Copy, word for word, the lines of the entries below between the one with "Task: Click the select-all corner box" and the one with "1503x678 pixels.", inclusive, and leave out everything else.

(SUPPLIED DATA)
•••••

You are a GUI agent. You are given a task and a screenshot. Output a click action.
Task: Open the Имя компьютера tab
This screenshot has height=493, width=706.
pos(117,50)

•••••

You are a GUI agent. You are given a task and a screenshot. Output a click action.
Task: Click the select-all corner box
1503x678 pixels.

•••••

(OUTPUT OF THE EXERCISE)
Task: Click the select-all corner box
1503x678 pixels.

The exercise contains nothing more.